▶ _PROVIDED TEXT_:
-- -- --

Olivia Yan (甄詠蓓; born 9 July 1968) is a Hong Kong theatre playwright, director, actress, teacher and writer. She has over 30 years of experience in artistic creation, teaching, and theater company operation, and has created more than 50 stage productions. She is frequently invited to perform, exchange ideas, and teach at overseas and local arts festivals, and her achievements are widely recognized.

Yan started attending Hong Kong Academy for Performing Arts in 1986. After graduating, she went to Britain and France to study acting, movement and postures under well known instructors Philippe Gaulier and Monika Pagneux. She co-founded Theatre Ensemble in 1993 and reorganised it into the PIP Cultural Industries Ltd. in 2008. She then founded the O Theatre Workshop in 2010 to be a distinctive brand for her works. in 2013, she partnered Anthony Wong and Joyce Cheung to found Dionysus Contemporary Theatre and is its Joint Artistic Director.

== Awards ==
The major awards that Yan has received include:
- 1993 – 2nd Hong Kong Drama Awards (HKDA) (1993) Best Supporting Actress (Comedy)

-- -- --

▶ _DATA SUPPLIED_:
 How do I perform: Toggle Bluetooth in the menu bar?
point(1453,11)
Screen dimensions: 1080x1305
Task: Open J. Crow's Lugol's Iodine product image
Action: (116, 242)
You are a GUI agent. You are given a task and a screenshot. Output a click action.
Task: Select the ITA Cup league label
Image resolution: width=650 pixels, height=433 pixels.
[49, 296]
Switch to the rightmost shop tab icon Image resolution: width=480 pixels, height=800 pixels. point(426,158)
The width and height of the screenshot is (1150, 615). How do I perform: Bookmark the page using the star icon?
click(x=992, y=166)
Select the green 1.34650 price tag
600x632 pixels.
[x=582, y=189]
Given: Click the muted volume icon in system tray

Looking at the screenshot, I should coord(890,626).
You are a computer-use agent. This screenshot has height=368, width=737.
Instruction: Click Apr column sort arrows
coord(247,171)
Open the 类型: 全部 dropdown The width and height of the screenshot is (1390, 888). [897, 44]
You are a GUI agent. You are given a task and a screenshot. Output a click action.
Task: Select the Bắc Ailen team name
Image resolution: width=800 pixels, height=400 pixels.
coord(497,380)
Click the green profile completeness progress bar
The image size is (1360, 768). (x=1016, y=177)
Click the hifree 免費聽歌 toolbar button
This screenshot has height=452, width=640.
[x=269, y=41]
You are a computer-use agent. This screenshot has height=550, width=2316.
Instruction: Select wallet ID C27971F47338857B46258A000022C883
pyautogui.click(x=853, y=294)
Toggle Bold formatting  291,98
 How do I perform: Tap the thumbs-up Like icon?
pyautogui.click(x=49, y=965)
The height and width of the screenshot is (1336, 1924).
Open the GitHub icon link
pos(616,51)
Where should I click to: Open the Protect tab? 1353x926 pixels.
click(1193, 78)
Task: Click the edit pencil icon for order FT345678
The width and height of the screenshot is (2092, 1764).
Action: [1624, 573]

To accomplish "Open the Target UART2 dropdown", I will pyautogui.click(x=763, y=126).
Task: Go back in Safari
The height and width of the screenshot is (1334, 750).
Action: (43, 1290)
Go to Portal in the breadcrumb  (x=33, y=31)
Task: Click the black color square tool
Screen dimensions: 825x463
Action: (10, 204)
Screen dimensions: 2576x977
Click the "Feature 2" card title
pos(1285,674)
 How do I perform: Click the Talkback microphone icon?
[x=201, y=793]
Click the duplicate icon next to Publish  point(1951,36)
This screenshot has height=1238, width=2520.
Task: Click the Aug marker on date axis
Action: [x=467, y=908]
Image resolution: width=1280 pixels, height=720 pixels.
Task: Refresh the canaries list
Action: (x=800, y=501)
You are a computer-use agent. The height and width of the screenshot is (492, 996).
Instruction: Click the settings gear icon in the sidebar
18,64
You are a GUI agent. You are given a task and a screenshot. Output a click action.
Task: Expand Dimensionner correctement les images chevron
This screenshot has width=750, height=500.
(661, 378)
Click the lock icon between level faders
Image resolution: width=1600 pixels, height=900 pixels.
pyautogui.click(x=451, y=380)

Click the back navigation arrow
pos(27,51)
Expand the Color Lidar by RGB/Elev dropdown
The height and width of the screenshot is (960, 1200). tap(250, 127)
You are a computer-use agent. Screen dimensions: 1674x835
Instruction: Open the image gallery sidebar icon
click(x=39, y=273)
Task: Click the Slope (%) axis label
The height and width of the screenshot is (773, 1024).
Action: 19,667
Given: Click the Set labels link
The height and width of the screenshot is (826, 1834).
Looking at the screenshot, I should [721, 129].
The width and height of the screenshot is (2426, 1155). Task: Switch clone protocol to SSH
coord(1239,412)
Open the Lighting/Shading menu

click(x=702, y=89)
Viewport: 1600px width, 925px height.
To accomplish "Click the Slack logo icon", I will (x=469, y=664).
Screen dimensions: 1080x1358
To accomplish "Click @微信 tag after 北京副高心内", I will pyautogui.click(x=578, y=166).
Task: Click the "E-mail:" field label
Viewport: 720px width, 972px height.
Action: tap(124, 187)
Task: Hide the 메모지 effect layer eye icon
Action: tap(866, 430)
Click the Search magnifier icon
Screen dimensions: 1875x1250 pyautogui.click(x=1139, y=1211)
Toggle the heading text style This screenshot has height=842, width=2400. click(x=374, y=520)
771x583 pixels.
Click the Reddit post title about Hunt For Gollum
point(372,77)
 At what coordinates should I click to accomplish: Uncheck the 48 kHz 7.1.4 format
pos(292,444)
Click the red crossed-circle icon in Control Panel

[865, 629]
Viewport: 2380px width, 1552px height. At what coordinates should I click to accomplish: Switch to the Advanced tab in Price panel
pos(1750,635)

-- -- --

▶ _WRITTEN REQUEST_: Echo the passage from the Olivia Yan text from "Olivia Yan (甄詠蓓;" to "are widely recognized.", word for word.

▶ _THE REPLY_:
Olivia Yan (甄詠蓓; born 9 July 1968) is a Hong Kong theatre playwright, director, actress, teacher and writer. She has over 30 years of experience in artistic creation, teaching, and theater company operation, and has created more than 50 stage productions. She is frequently invited to perform, exchange ideas, and teach at overseas and local arts festivals, and her achievements are widely recognized.